One of the big cultural practices unique to Oga is their New Year's Eve (Western calendar) 'Namahage Festival' in which large groups of young men don ogre-like masks, straw costumes, and run wild around the city brandishing kitchen knives and making sure the children of the city have been respecting their elders and have been doing what they're told.
The legends begins, as many Japanese tales do, with those pesky Chinese. Emperor Wu of the Han Dynasty (87 BC) came to Japan and with him came five ogres (Oni) with a penchant for stealing crops and women from the people of Oga. As rebuttal, the people of Oga challenged these ogres to build a thousand-step staircase from Oga to the five shrine halls before the morning time. If the ogres could complete this task, the people of Oga would supply them with a young woman every year, but failure would result in their instant banishment from the city. The story ends with one of the Oga peasants crying like a rooster to fool the Ogres into believing that time had run out and they'd failed the challenge.
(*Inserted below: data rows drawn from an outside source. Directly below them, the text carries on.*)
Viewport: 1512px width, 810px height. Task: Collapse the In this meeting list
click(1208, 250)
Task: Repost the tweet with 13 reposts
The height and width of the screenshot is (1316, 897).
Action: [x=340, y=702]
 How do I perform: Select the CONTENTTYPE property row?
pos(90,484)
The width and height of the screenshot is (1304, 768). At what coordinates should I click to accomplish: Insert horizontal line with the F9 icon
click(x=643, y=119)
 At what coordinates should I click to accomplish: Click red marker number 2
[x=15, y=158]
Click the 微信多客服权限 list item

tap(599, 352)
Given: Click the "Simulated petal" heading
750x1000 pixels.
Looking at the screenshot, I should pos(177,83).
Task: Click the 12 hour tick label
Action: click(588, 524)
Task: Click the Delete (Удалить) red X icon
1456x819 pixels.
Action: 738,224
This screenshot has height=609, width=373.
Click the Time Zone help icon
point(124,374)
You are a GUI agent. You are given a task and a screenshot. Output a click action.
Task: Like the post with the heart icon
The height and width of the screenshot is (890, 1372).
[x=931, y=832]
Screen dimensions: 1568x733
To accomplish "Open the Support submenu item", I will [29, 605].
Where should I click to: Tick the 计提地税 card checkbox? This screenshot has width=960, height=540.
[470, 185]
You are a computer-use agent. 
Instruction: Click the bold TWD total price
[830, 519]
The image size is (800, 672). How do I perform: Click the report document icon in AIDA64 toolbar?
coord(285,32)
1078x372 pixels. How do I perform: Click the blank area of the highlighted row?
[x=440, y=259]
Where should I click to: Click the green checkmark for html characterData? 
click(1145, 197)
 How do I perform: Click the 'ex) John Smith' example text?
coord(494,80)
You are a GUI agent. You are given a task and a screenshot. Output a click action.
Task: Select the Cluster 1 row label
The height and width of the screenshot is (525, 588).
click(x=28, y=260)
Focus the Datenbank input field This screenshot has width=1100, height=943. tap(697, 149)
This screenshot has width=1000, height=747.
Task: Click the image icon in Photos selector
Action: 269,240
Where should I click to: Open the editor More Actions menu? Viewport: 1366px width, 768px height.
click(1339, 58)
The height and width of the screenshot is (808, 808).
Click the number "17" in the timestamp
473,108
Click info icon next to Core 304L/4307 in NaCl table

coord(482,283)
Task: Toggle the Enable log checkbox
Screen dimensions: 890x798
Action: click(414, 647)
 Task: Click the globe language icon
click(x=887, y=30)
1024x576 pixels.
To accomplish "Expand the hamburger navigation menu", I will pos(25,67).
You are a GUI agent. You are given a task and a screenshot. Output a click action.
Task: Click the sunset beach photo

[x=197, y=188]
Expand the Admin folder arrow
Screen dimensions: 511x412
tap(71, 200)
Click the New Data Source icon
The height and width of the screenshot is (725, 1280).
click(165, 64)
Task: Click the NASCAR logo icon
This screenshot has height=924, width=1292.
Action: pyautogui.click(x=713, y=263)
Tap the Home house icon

It's a bit of a fucking head-scratcher though because the ogres seem to come back every New Year's Eve to scare the shit out of the children (and apparently female in-laws) into obeying their families. It's that kind of lapse in continuity that would usually put me off a good myth, but I can forgive any tradition that makes bratty kids cry in public.
The Namahage actors dance around the city wielding their giant knives, handing out sticky rice cakes, and baying for the blood of naughty children. It shows a bit of duality in Japanese demonism when an earthbound ogre walks through the streets of your home with the intention of either giving you a cake to ward off disaster, or skin your child alive. If Western kids often burst into tears while sitting on a benevolent fat man's lap, imagine what would happen if we gave him a knife and the agency to frighten some manners into the little shits.